◆ EXERCISE REQUIREMENTS ◆
Whenever a line below holds the word "icon", copy that line.

◆ DATA FOR THIS EXERCISE ◆
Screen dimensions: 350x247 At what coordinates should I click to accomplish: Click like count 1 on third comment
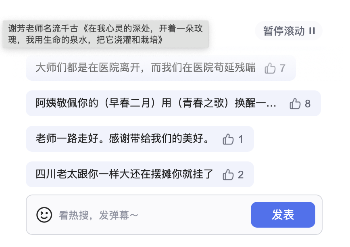pos(240,139)

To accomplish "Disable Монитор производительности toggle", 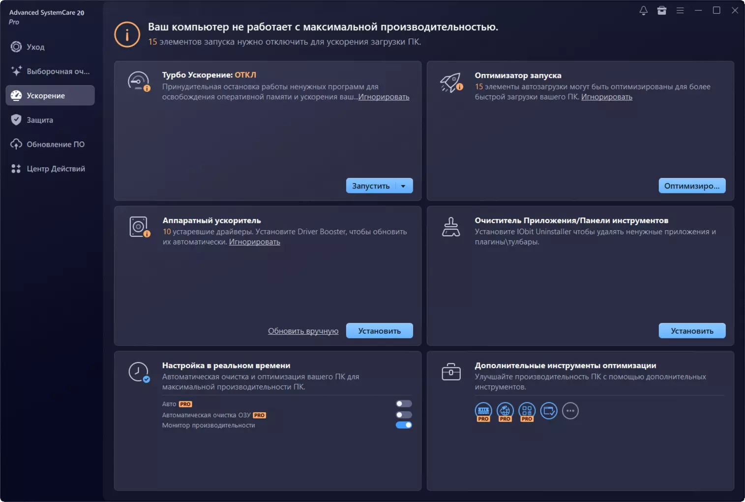I will pos(404,425).
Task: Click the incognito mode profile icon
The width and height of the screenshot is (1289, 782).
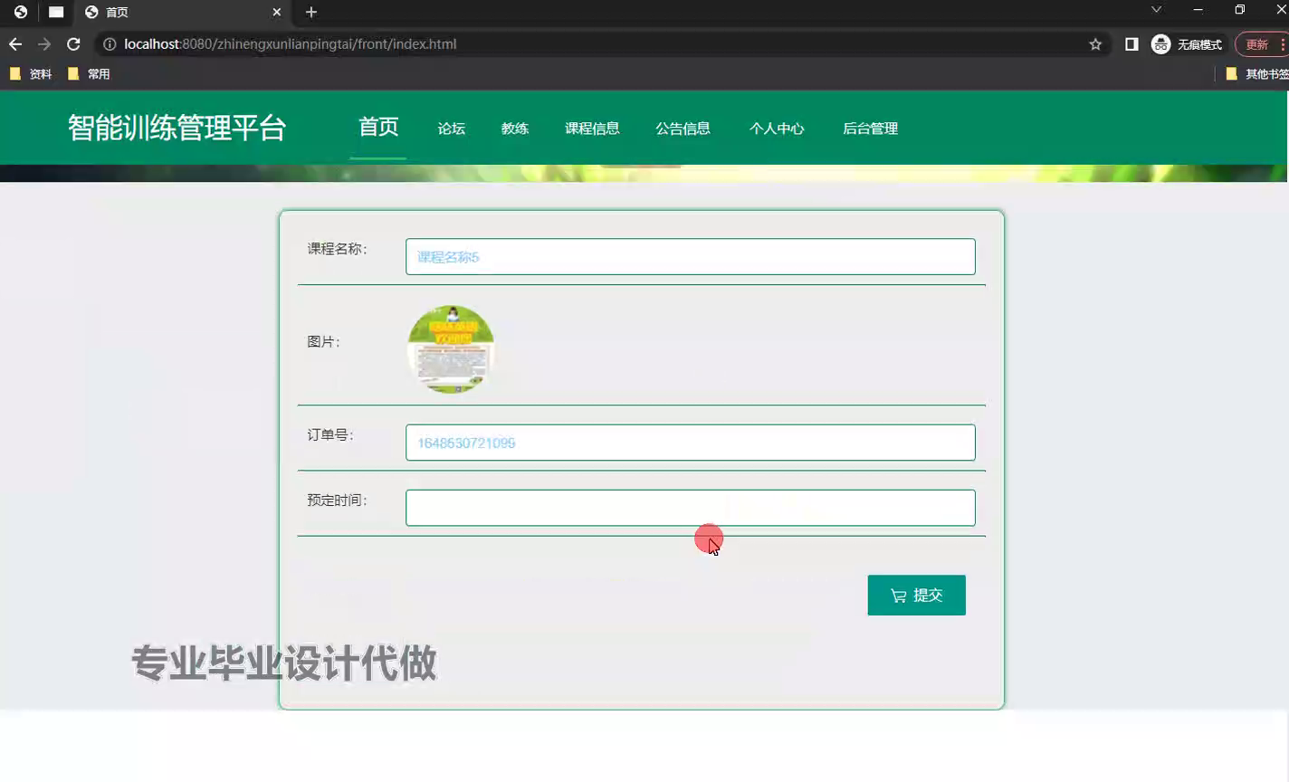Action: coord(1160,44)
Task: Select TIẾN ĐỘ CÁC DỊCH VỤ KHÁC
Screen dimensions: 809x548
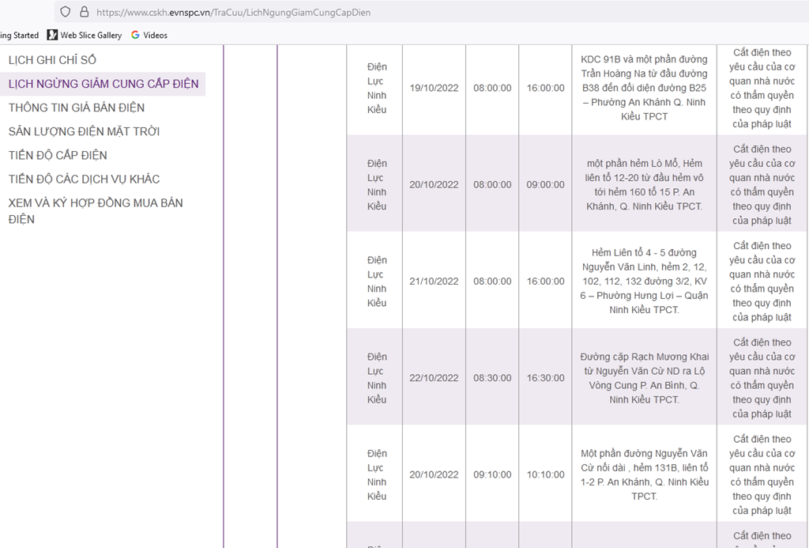Action: tap(85, 179)
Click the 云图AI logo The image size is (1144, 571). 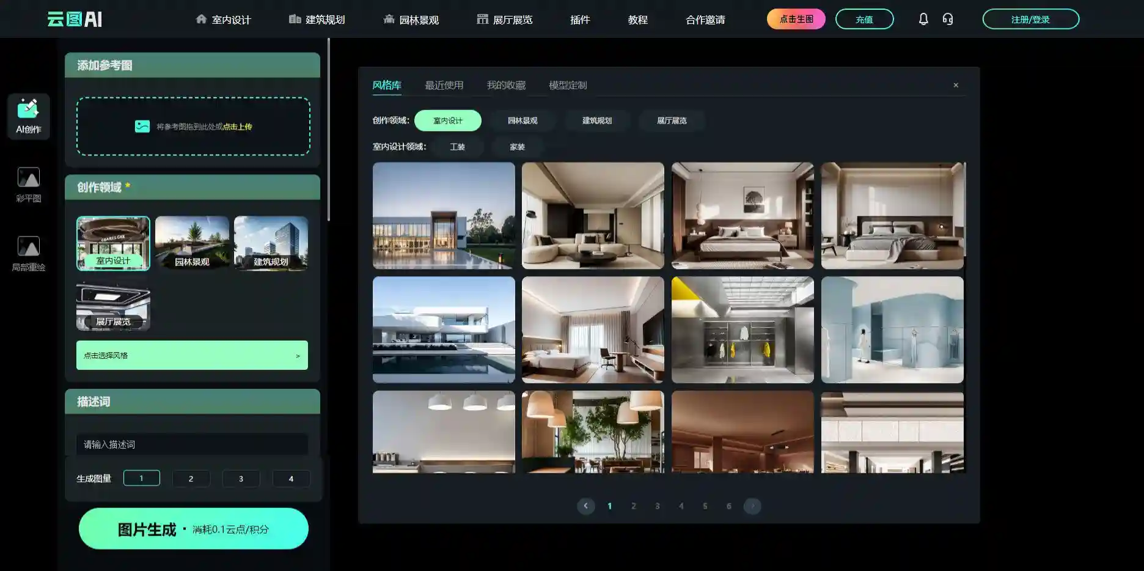[x=75, y=19]
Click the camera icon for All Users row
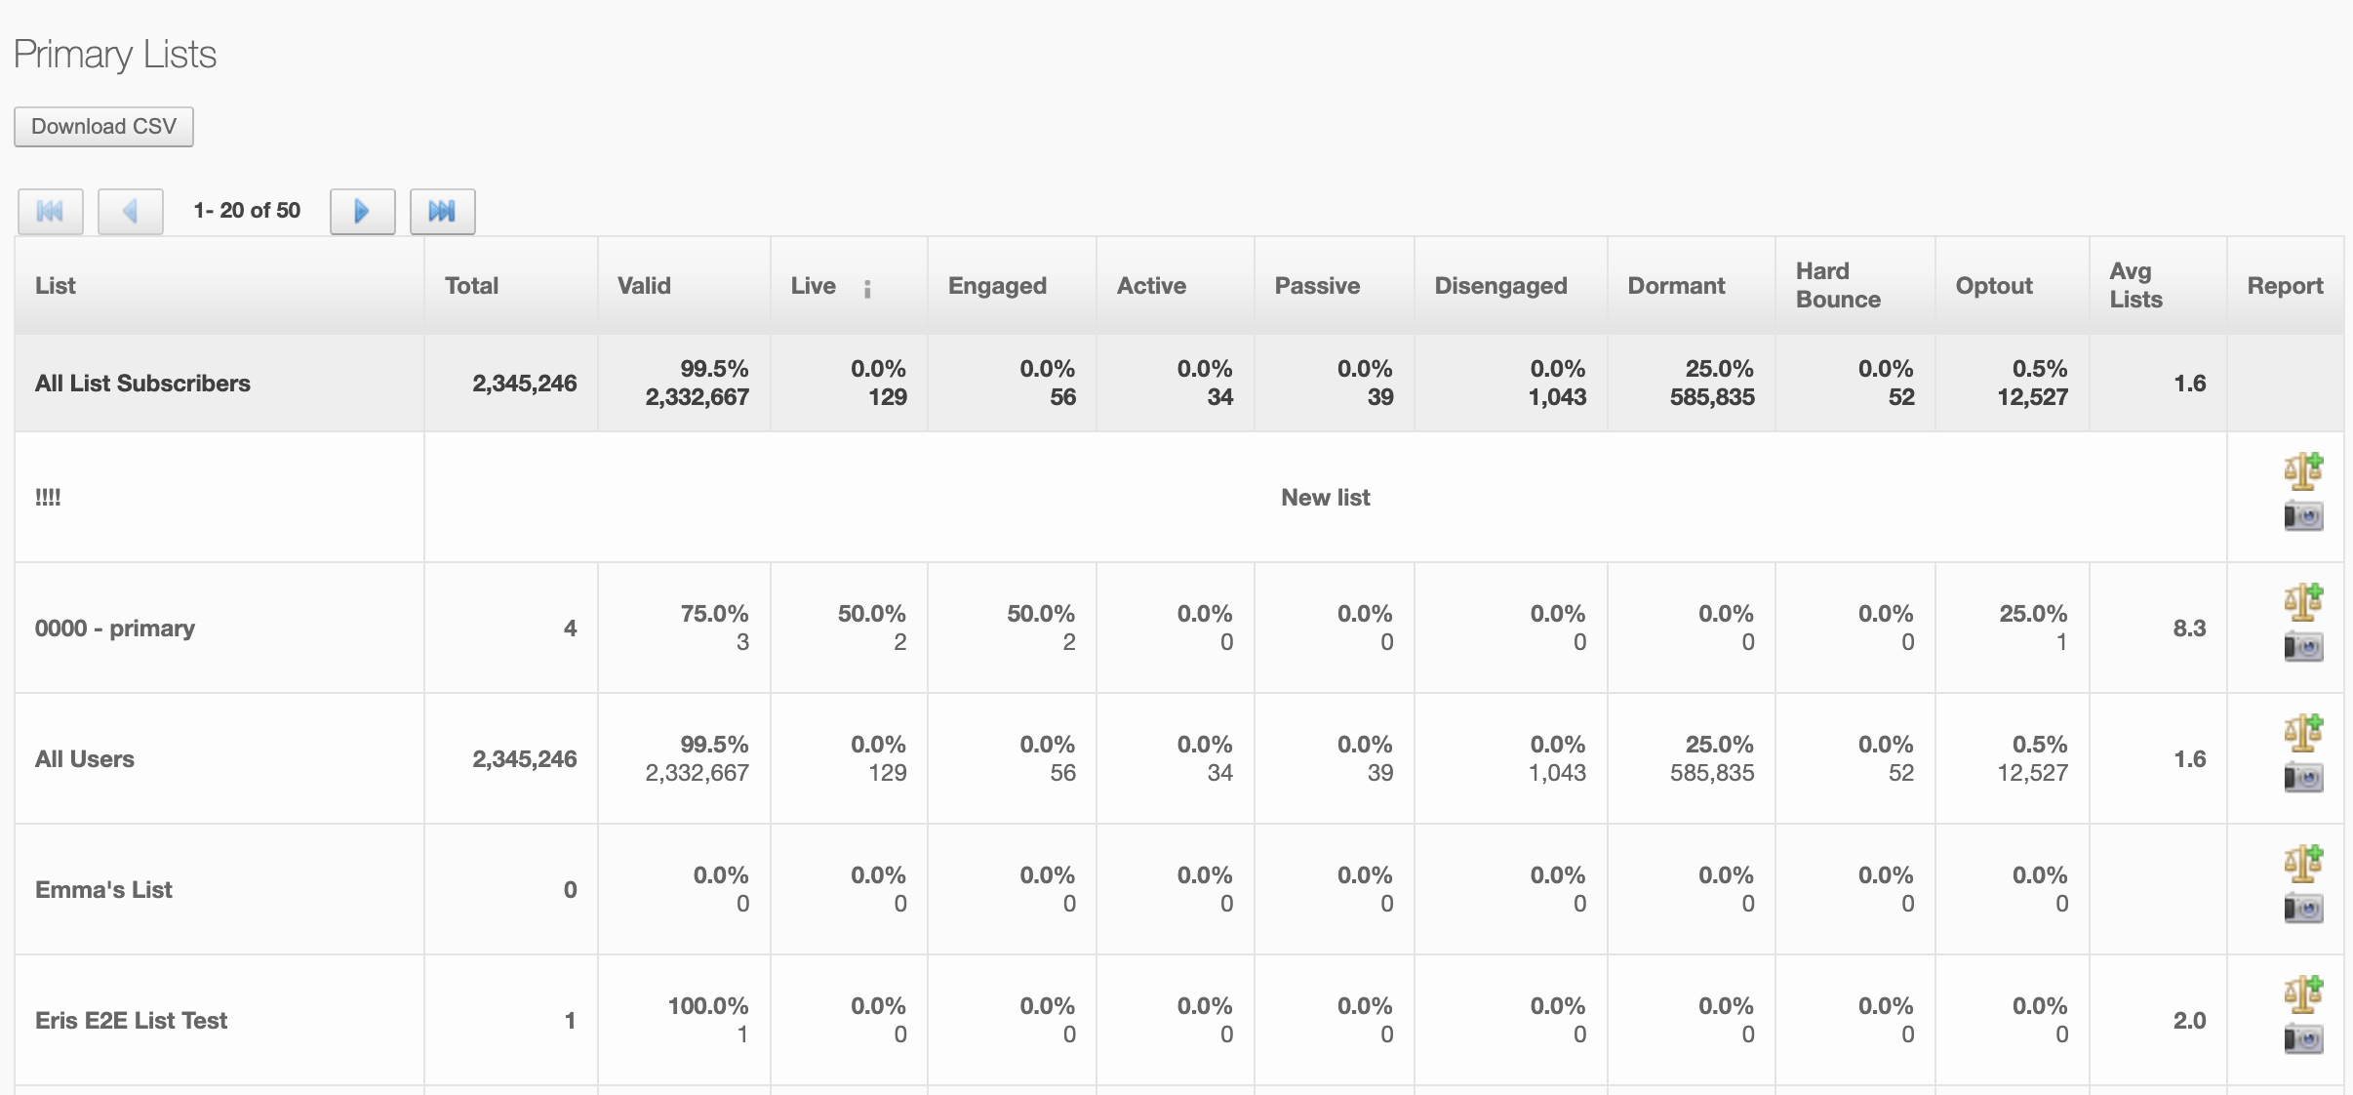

◆ TASK RESPONSE ◆
Task: Click the incognito mode profile icon
Click the camera icon for All Users row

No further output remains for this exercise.